De manière générale, doit-on considérer le droit comme un outil évolutif en phase avec la société ? En matière de biodiversité, le droit positif, incluant de nombreuses conventions internationales, est-il assez armé pour appréhender des notions dont la part de subjectivité n’est pas négligeable, comme la notion de paysage.

M. Martial Saddier. À moins que les informations dont je dispose soient erronées, il n’y pas eu de parlementaires représentant tous les groupes politiques associés aux États généraux du droit de l’environnement. C’est regrettable, car en la matière le succès reposera sur la recherche d’un large consensus. Je rappelle que c’est notre majorité qui a voté la Charte de l’environnement.

Vous n’avez pas parlé de l’article 5 de cette Charte, sur le principe de précaution. Que pensez-vous de sa rédaction ?

Lors de la précédente législature a également été adoptée la transposition de la directive sur la responsabilité environnementale.
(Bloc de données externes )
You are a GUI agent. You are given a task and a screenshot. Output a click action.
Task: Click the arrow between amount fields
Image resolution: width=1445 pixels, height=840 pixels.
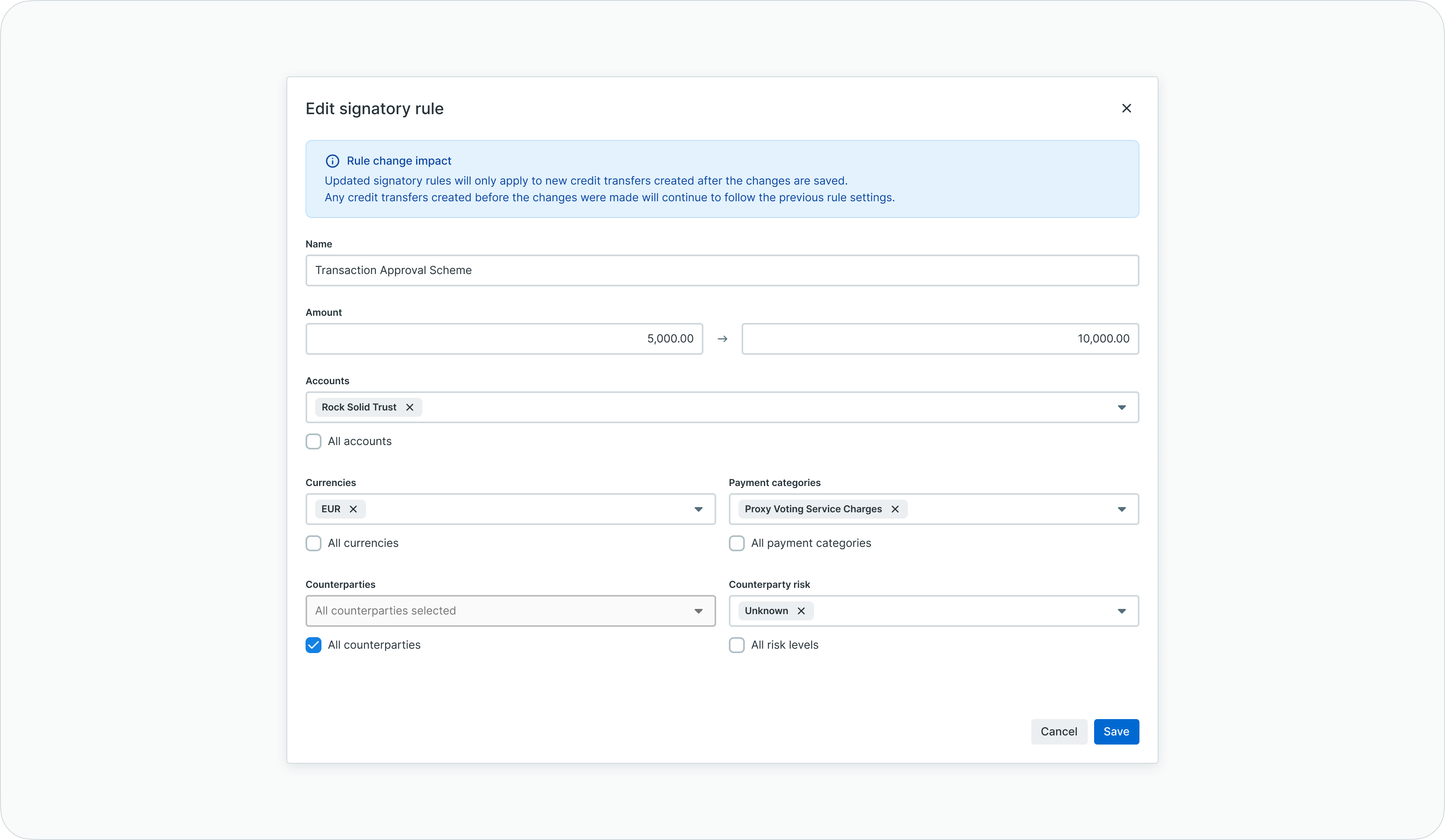[722, 339]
Ce texte a-t-il servi à quelque chose, ou n’est-il qu’un texte de plus ?

Parmi les pistes que vous évoquez, lesquelles relèvent du législatif, et lesquelles du pouvoir réglementaire ?

S’agissant de la valeur environnementale d’un bien et donc d’un dommage éventuel, comment la chiffrer ? Aujourd’hui dans vos travaux, comment approchez-vous la responsabilité pénale et la responsabilité civile ? Dans notre droit ces deux responsabilités sont en principe séparées, l’une n’implique pas forcément l’autre.
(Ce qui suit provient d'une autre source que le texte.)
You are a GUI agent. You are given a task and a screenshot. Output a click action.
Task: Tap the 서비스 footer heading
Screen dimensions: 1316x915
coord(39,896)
Je rejoins vos propos sur la nécessaire sensibilisation de l’appareil judiciaire. Cela passe-t-il, selon vous, par la mise en place d’unités spécialisées de police et de gendarmerie pour les infractions environnementales, et une par une spécialisation des magistrats et des juridictions ?
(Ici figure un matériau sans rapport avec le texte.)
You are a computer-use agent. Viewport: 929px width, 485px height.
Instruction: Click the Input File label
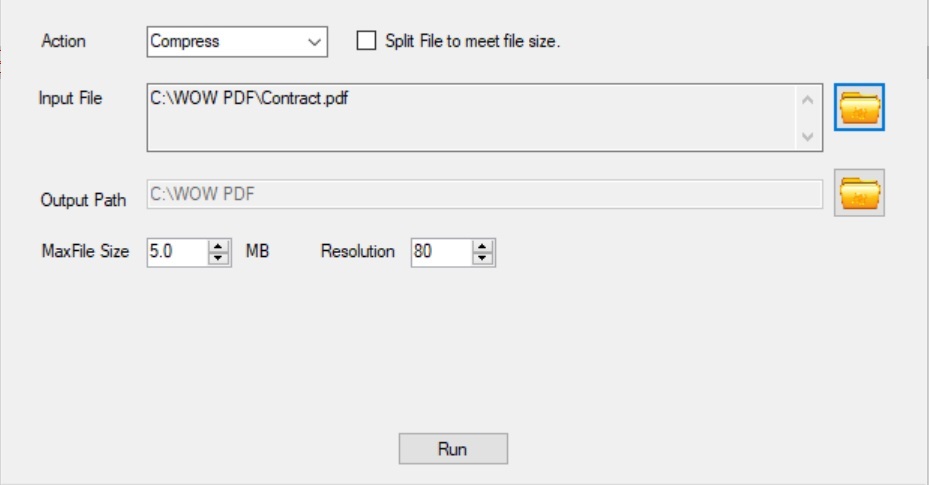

Enfin, et cela nous concerne tous, les responsables publics depuis la loi Fauchon sont censés être responsables lorsqu’ils ont été informés d’un problème. Les enjeux environnementaux doivent-ils entrer dans ce cadre ? On a d’ores et déjà des condamnations prononcées, et plusieurs procédures en cours contre des responsables publics, pas seulement des élus.

M. Bertrand Pancher. Ayant travaillé sur les conditions de renforcement de la démocratie écologique, je déplore un dialogue environnemental décousu et déstructuré. Nous n’avons plus de grand ministère de l’Écologie, mais un éclatement du traitement de ces thèmes entre plusieurs ministères. S’y ajoute une juxtaposition de textes manquant de complémentarité, au lieu d’un travail simultané et cohérent. Les États généraux de modernisation du droit de l’environnement devraient être l’occasion d’une grande concertation réunissant tous les acteurs, mais l’acteur-phare, France Nature Environnement, a « claqué la porte », à cause d’une absence complète d’arbitrage du Gouvernement. Comment un dialogue peut-il être plausible sans cet acteur capital ? Les discordances entre les membres du gouvernement et entre les autres acteurs sont regrettables, avec un ministère qui parle de modernisation, des industriels qui parlent de simplification, des ONG qui craignent une dérégulation. Comment aboutir à un juste équilibre ?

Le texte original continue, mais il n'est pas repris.